If Tesla CEO Elon Musk’s legal team can demonstrate that Twitter misled its users by failing to disclose the actual number of bots or spam accounts on its platform, the Parag Agrawal-led company could be held liable for fraudulent disclosure in its filing with the US Securities and Exchange Commission (SEC). And Musk agrees.
A follower wrote to Musk in a tweet that, according to SEC Rule 10b-5, Twitter “can be liable for omissions of or misleading material facts. Waiving due diligence does not mean you have to accept a fraudulent disclosure (understated bots)”.
Musk replied: “Exactly”.
Plaintiffs (including the SEC) must demonstrate manipulation or deception (via misrepresentation and/or omission) among other rules in order to establish a claim under Rule 10b-5.

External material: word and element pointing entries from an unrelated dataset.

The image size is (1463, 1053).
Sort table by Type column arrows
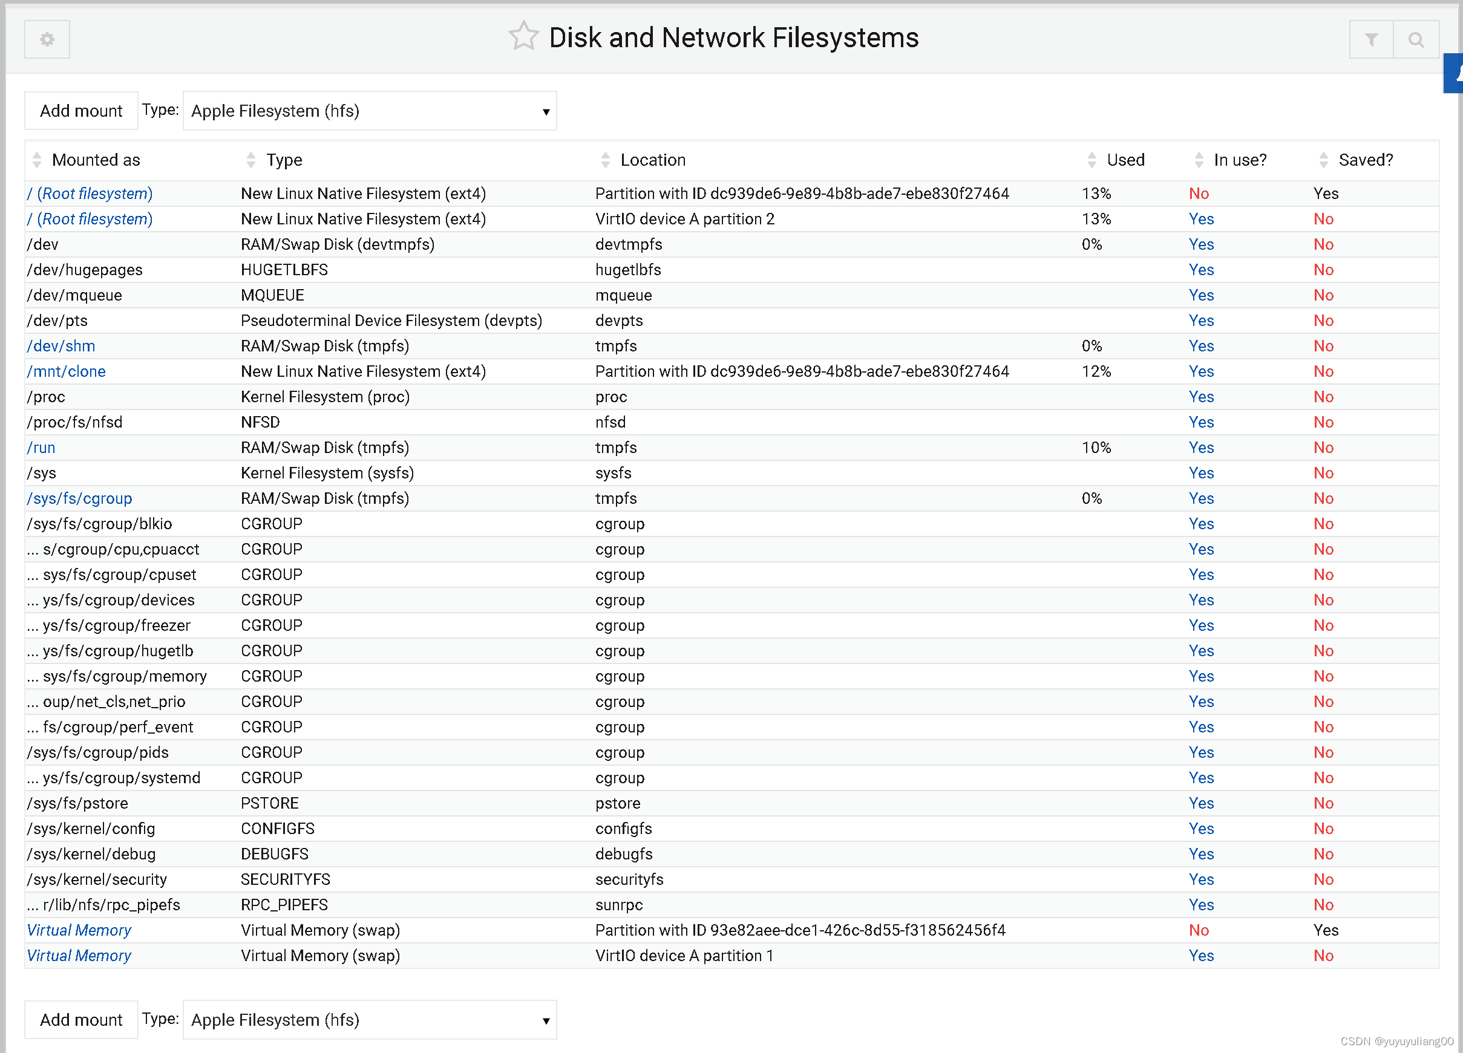(251, 160)
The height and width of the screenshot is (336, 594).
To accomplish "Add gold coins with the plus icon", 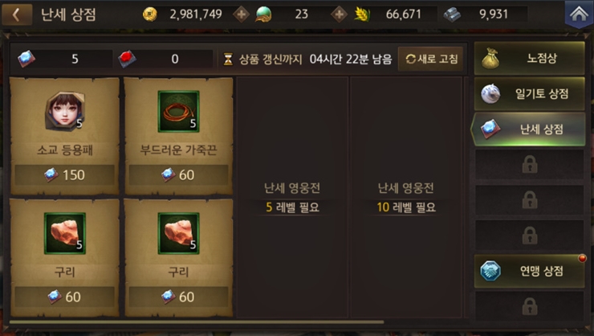I will tap(242, 14).
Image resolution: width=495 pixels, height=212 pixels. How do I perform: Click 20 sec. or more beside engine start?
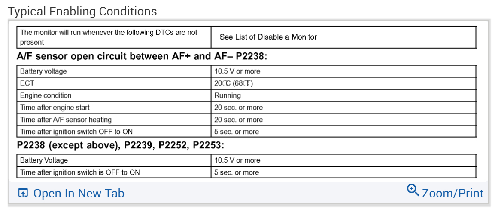pos(239,108)
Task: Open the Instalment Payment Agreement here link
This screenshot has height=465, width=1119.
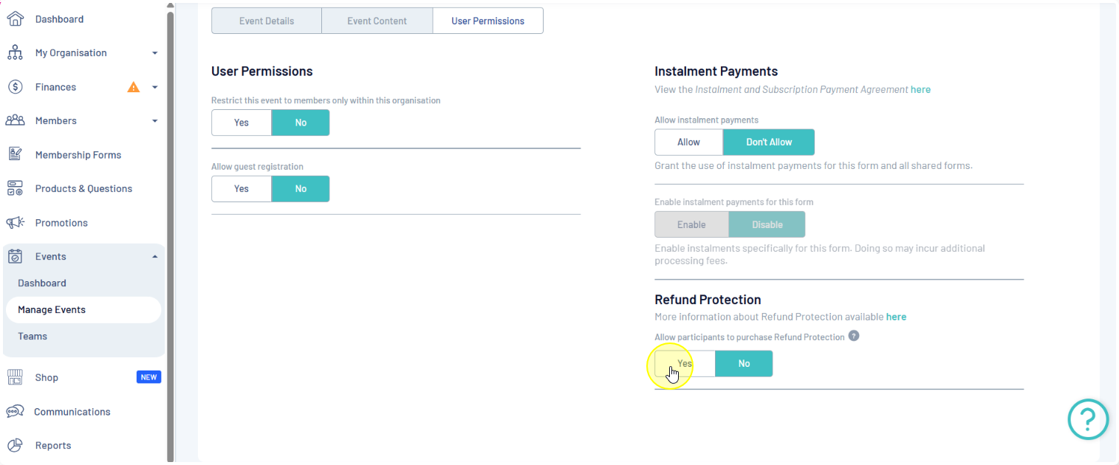Action: point(920,90)
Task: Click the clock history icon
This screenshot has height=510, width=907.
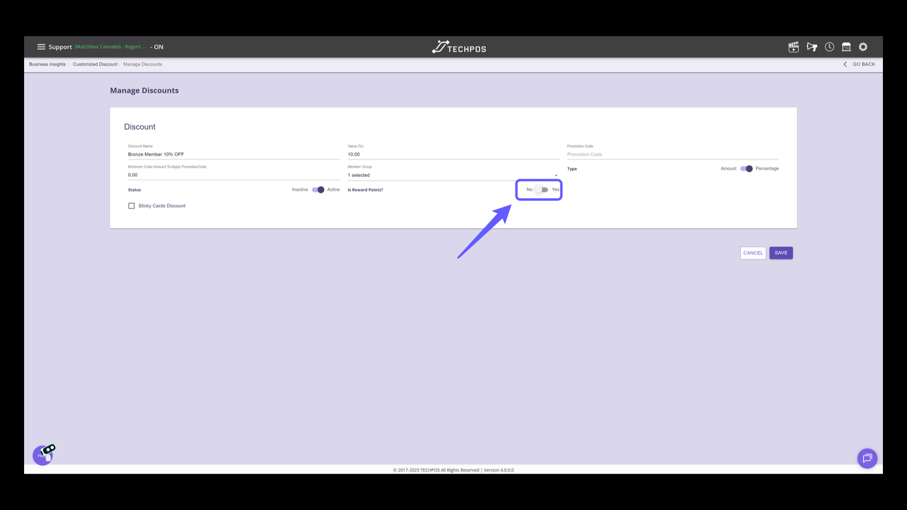Action: point(830,47)
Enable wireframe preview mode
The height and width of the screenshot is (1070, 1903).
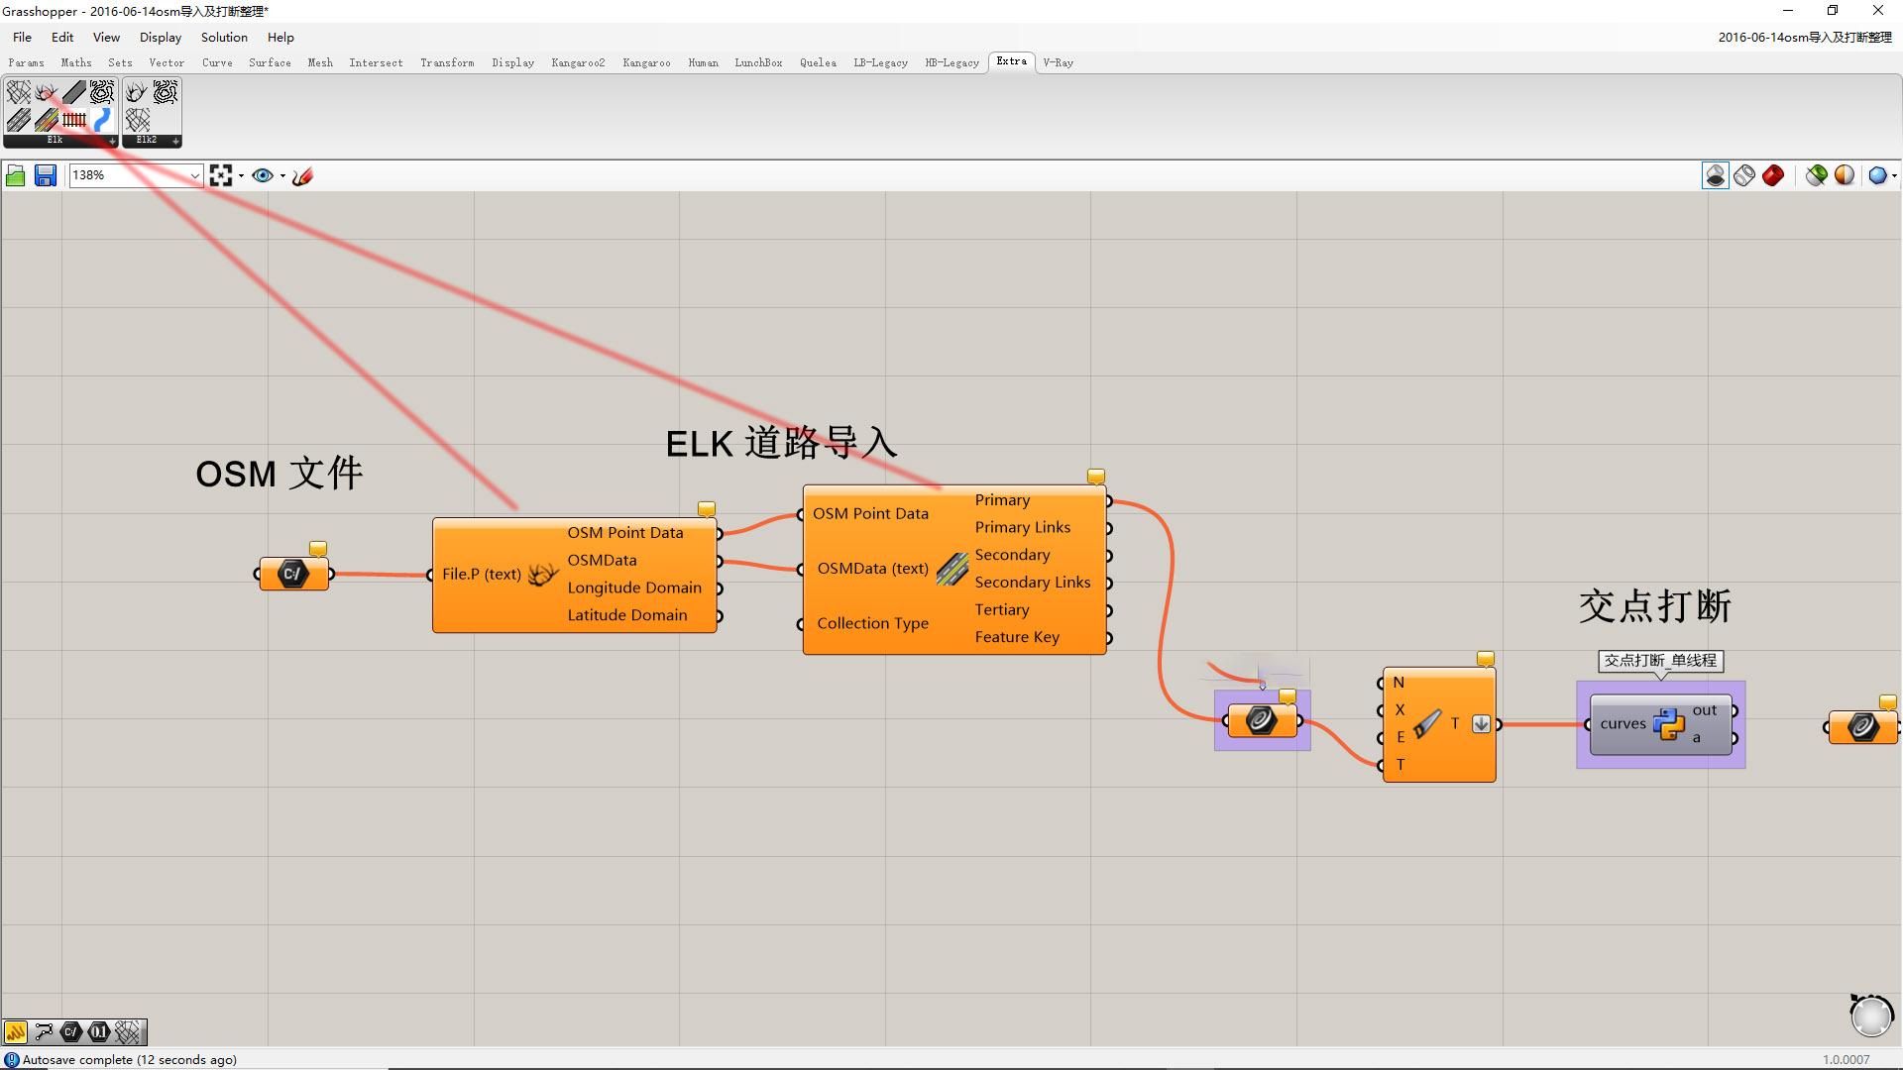[x=1744, y=175]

The Tesla CEO cancelled the $44 billion Twitter takeover because he did not believe Agrawal’s claims about the actual number of bots on the platform.
When Musk threatened to cancel the $44 billion Twitter acquisition, the microblogging platform revealed that it suspends over 1 million spam accounts every day.
The one million figure includes accounts that are filtered out as they try to join the platform and are thus never counted as daily users.
The new figure was a doubling of the previous update.
Agrawal stated in May that spam account suspensions were at 500,000 per day.
Since 2014, Twitter has stated in its quarterly results that it believes its spam account problem accounts for less than 5% of its daily active users, a figure Musk never believed.
There are just under 230 million daily active users on the microblogging platform.
The Musk-Twitter feud has now reached the courtroom, with a US district judge ordering that the trial begin in October.
The trial will last five days, which is longer than Twitter requested but shorter than Musk requested. The exact dates have yet to be determined.
According to a recent report, Musk intends to sue a microblogging site in order to cancel the deal.